Este es el consejo que está acordado sobre toda la tierra; y ésta es aquella mano extendida sobre todos los gentiles.
27 En als Jahweh der heirscharen het heeft besloten, Wie zal het beletten; Als zijn hand is gestrekt, Wie trekt ze terug!
Porque el SEÑOR de los ejércitos lo ha determinado, ¿y quién lo invalidará? Y aquella su mano extendida, ¿quién la hará tornar?
28 In het sterfjaar van koning Achaz werd deze godsspraak uitgesproken:
En el año que murió el rey Acaz fue esta carga:
29 Wees niet zo uitgelaten en blij, Filistea, Omdat de stok, die u sloeg, is gebroken; Want uit de wortel der adder schiet een ratelslang op, En haar vrucht is een vliegende draak.
no te alegres tú, toda Filistea, por haberse quebrado la vara del que te hería.
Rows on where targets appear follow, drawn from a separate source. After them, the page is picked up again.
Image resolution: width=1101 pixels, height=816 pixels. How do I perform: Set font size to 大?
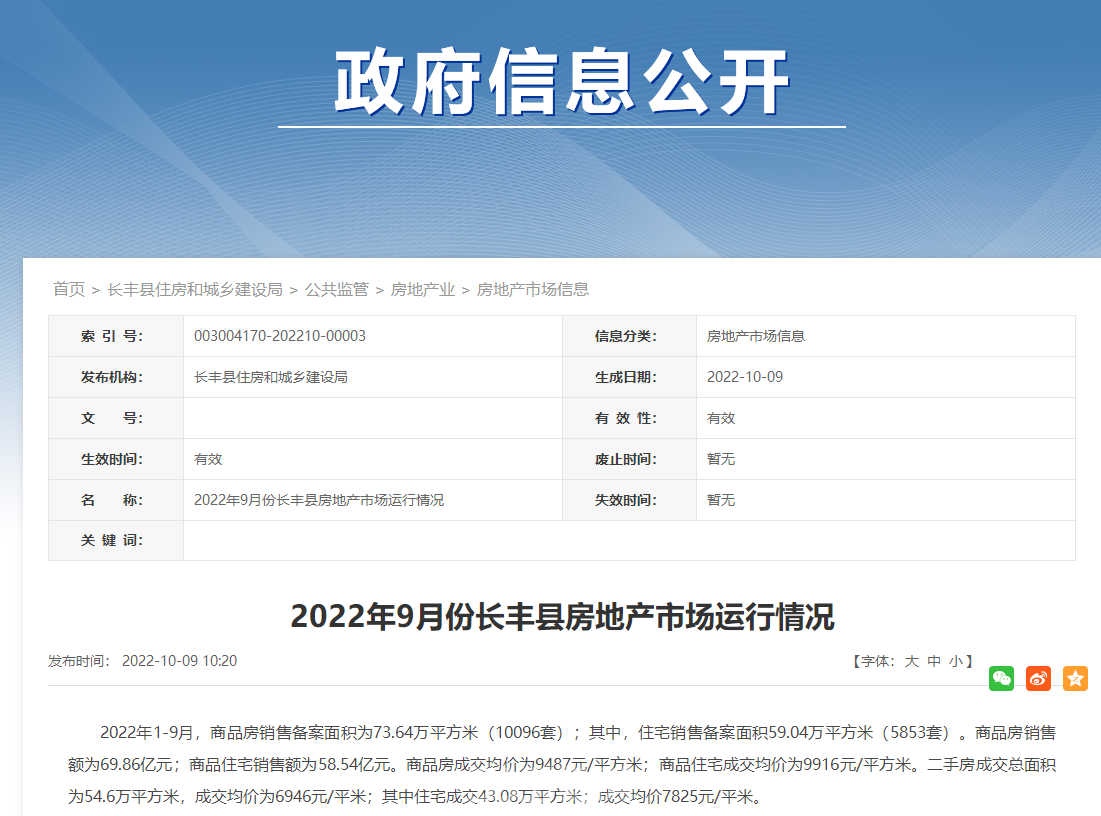coord(911,661)
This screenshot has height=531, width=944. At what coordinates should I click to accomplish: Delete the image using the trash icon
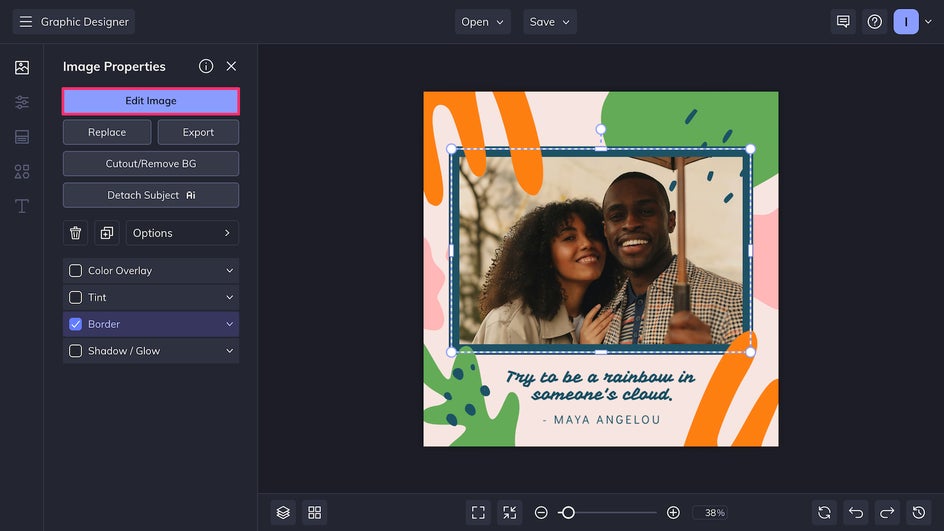coord(75,233)
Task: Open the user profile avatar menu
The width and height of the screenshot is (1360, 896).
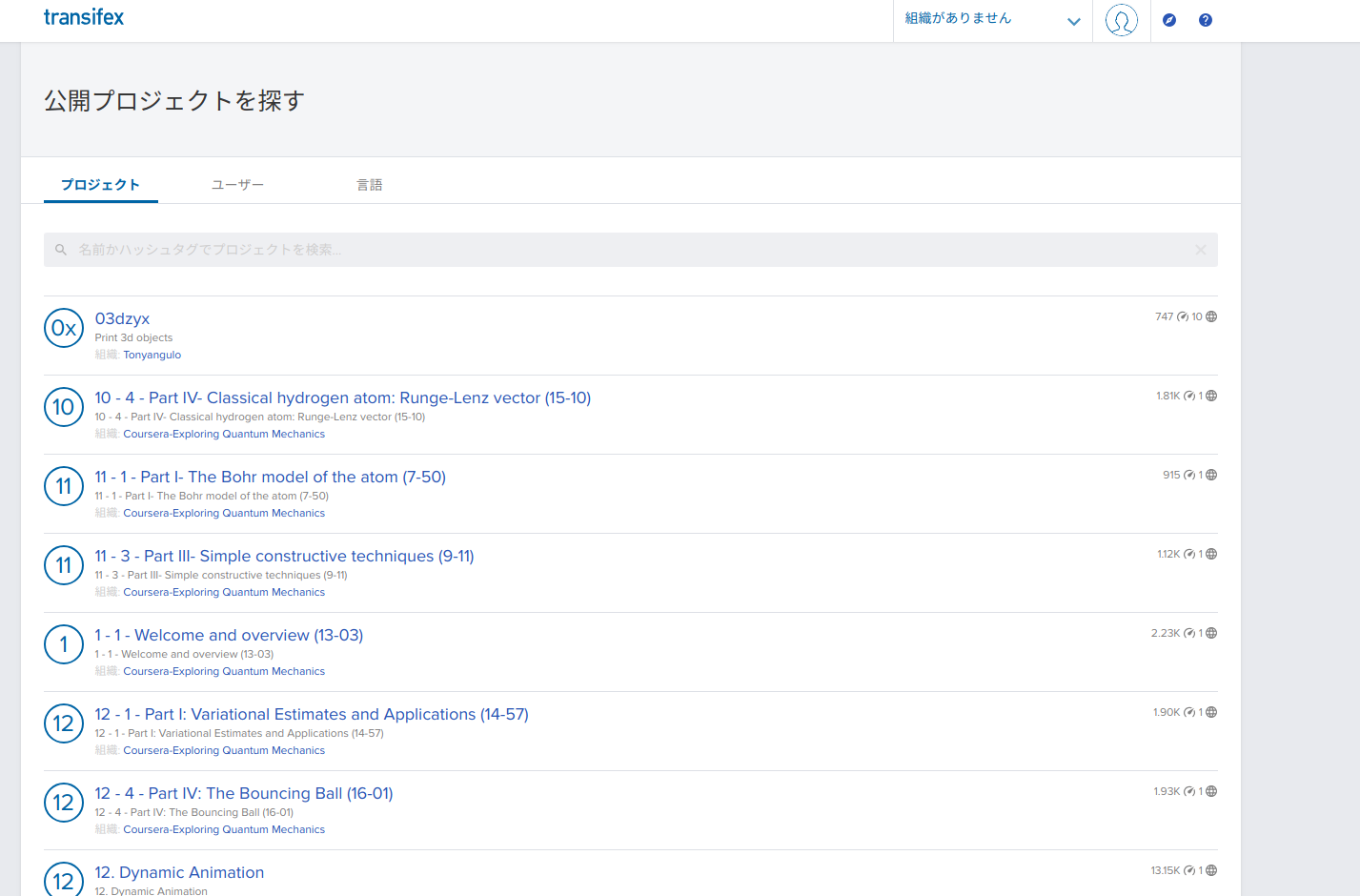Action: 1121,20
Porque de la raíz de la culebra saldrá basilisco, y su fruto, serpiente voladora.
30 De zwaksten vinden nog weide, De armen een veilige rustplaats, Maar uw wortel zal Ik van honger doen sterven, En wat van u overblijft, doden.
Y los primogénitos de los pobres serán apacentados, y los menesterosos se acostarán seguramente; y haré morir de hambre tu raíz, y tus reliquias matará.
31 Huilt, poorten; stad, schreeuw het uit, Filistea, sidder van boven tot onder; Want een rookwolk komt uit het noorden, Geen van haar zuilen blijft achter.
Aúlla, oh puerta, clama, oh ciudad; desleída Filistea toda tú, porque humo vendrá del aquilón; no quedará uno solo en sus asambleas.
32 Wat antwoord wordt er gegeven Aan de boden van uw volk: Dat Jahweh Sion heeft gegrond, Daar vindt het benarde volk een toevlucht!
¿Y qué se responderá a los mensajeros de los gentiles? Que el SEÑOR fundó a Sion, y que en ella tendrán confianza los afligidos de su pueblo.